Physical characteristics
- Source: San Gabriel Mountains
- • location: Aliso Canyon, Angeles National Forest, Los Angeles County
- • coordinates: 34°26′01″N 118°21′51″W﻿ / ﻿34.43361°N 118.36417°W
- • elevation: 5,800 ft (1,800 m)
- Mouth: Pacific Ocean
- • location: Between Ventura and Oxnard, Ventura County
- • coordinates: 34°14′07″N 119°15′49″W﻿ / ﻿34.23528°N 119.26361°W
- • elevation: 0 ft (0 m)
- Length: 83 mi (134 km)
- Basin size: 1,600 sq mi (4,100 km^{2})
- • location: Ventura
- • average: 176 cu ft/s (5.0 m^{3}/s)
- • minimum: 0 cu ft/s (0 m^{3}/s)
- • maximum: 165,000 cu ft/s (4,700 m^{3}/s)

Basin features
- • right: San Francisquito Creek, Castaic Creek, Piru Creek, Sespe Creek

= Santa Clara River (California) =

River in Ventura and Los Angeles counties, California

The Santa Clara River (Río Santa Clara) is an 83 mi long river in Ventura and Los Angeles counties in Southern California. It drains parts of four ranges in the Transverse Ranges System north and northwest of Los Angeles, then flows west onto the Oxnard Plain and into the Santa Barbara Channel of the Pacific Ocean.
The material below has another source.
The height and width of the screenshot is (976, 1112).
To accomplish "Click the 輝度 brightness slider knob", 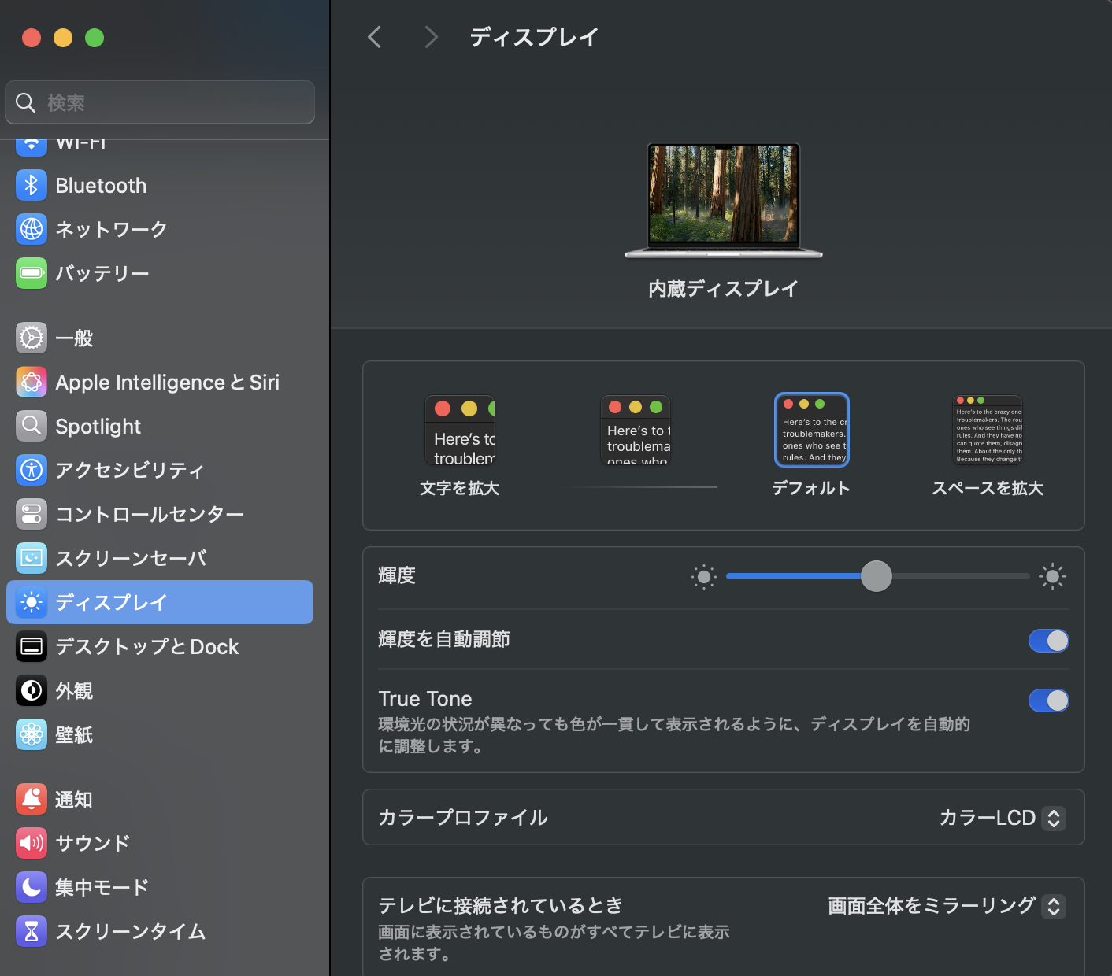I will [876, 576].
The watershed has provided habitat for a wide array of native plants and animals and has historically supplied humans with water, fish, and fertile farmland. The northern portion of the watershed was home to the Tataviam people while the southern portion was occupied by the Chumash people. Much of the Santa Clara River Valley is used for agriculture which has limited the use of structural levees to separate the natural floodplain from the river. Although it is one of the least altered rivers in Southern California, some levees exist where the river flows through areas of significant urban development.

==History==
The Santa Clara River was originally named the Río de Santa Clara on August 9, 1769, by the Portolá expedition on the march north from San Diego to found a mission at Monterey, to honor Saint Clare of Assisi who died on August 11, 1253. The Santa Clara River Valley was then known as the Cañada de Santa Clara.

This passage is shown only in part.